Darling: Time and again, Labour called it right on the economy, the Tories called it wrong

April 28, 2010 11:55 am


Share this Article

DarlingBy Alex Smith / @alexsmith1982

Speaking in Edinburgh this morning, Alistair Darling has given a strong speech, highlighting the danger posed by the Tories’ lack of judgement on economic policy.

Darling said:

“The record shows that I was right about the severity of the problems the global recovery was facing. But right as well, that if we made the correct judgements, our economy would start growing again at the end of last year. As the latest growth figures show, we are continuing to pull out of recession. The latest unemployment figures, while still rising as expected, are half a million below what was forecast. Repossessions almost half the level they were in the recession of the early nineties. Business failures running at a third. None of this happened by accident. It was because of deliberate choices made by this Labour Government.”

Throughout the speech, Darling details how, “on measure after measure”, Labour “called it right”, while the Tories “called it wrong”.

The full speech can be read below:

“It has not, I admit, been an easy time to be Chancellor – here in the UK or anywhere in the world.

Over the last three years, there has been a global storm of unprecedented ferocity, which threatened the entire financial system and world economy.

I didn’t relish having to warn, in August 2008, that we were heading into the deepest recession for over 60 years.

It has been tough, too, knowing that the judgements Gordon and I made, the decisions taken, would have a direct impact on businesses, on families, on jobs and incomes.

Get them right and we had the chance of stopping the economy, here at home and internationally, sliding to disaster.

Get them wrong and the cost would be paid by businesses and families right across our country.

The record shows that I was right about the severity of the problems the global recovery was facing.

But right as well, that if we made the correct judgements, our economy would start growing again at the end of last year.

As the latest growth figures show, we are continuing to pull out of recession.

The latest unemployment figures, while still rising as expected, are half a million below what was forecast.

Repossessions almost half the level they were in the recession of the early nineties.
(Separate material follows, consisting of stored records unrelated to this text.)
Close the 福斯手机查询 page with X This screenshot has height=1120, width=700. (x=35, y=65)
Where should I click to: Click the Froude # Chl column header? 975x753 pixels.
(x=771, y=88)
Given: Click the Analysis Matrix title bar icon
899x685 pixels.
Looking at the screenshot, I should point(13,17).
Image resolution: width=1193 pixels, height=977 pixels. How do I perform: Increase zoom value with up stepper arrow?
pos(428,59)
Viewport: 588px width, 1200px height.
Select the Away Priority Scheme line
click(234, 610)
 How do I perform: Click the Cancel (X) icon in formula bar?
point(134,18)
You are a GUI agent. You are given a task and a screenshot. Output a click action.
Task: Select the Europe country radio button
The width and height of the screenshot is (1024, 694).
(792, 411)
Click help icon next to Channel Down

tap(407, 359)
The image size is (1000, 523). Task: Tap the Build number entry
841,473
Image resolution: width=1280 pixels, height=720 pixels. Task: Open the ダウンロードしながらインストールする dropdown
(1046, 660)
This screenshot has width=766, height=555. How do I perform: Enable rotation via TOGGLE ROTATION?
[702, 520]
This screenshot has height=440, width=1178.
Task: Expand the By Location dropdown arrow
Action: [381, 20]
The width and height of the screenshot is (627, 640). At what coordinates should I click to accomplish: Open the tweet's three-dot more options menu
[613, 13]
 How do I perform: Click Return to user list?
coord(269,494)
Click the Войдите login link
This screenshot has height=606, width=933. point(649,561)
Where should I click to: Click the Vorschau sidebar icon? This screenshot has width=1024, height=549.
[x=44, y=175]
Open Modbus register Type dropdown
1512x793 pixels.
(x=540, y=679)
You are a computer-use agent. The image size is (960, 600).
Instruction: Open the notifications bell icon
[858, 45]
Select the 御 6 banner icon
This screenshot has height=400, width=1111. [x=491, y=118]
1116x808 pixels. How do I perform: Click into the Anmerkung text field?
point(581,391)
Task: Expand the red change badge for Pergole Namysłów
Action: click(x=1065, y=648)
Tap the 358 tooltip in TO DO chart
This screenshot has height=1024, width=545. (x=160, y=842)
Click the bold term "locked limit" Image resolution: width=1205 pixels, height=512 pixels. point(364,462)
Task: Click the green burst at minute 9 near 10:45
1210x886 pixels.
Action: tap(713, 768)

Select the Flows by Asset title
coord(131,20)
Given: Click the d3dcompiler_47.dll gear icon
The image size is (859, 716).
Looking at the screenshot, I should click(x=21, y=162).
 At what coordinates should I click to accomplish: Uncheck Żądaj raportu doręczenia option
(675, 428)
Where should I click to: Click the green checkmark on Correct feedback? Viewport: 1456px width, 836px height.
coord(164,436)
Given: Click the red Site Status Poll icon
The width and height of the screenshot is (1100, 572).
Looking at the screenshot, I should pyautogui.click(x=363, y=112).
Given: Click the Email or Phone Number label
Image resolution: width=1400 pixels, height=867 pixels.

Business failures running at a third.

None of this happened by accident. It was because of deliberate choices made by this Labour Government.

Decisions followed by other countries as they, too, battled to stop recession turning into outright depression.

So I want to talk today about the judgement calls we made and decisions we took to guide our country through this global turmoil and how the Tories opposed us every step of the way.

I want to talk as well about the equally crucial choices our country now faces to secure, rather than threaten, our continued recovery and the risks of choking off the growth vital to create jobs and reduce our debt and borrowing.

For the choices to be made, choices which this election will determine, are just as important as any made over the last couple of years.

Our economy remains balanced between recession and recovery. Continued recovery is not a given. It depends on making the right decisions now and in the future.

And it is judgement which is the issue at the election.

I have no doubt that David Cameron and George Osborne are well-intentioned.

My concern is not over their ambitions. It is over their judgement – shown time and time again in this recession to be badly flawed.

At every stage, they have misunderstood the causes of the crisis, underestimated the need for action, and opposed the measures to limit its impact.

In opposition, this is embarrassing. In government, it would be disastrous. Not for them, but for everyone who lives in this country.

This election is not about my job or Gordon’s.

It is about the jobs and homes across the country put at risk if we had gone down the path the Conservatives were urging – and the risks if we follow their misguided directions now.

For when Northern Rock first ran into trouble, their advice was to let the market take its course and for the bank to fail.

The Tories did not look at the facts or the dangers. They were driven instead by ideology and their deep-rooted belief that government should always do less.

George Osborne said he was “not in favour of nationalisation, full stop”.

We made a different judgement. We recognised it would not be the bankers who would pay the price but the many thousands who saved with them.

We understood, too, that stepping aside and letting a bank fail – as the Tories wanted – would undermine confidence in our financial system.

Banks unable to meet demands from depositors for their cash. Firms unable to get the money to pay their staff.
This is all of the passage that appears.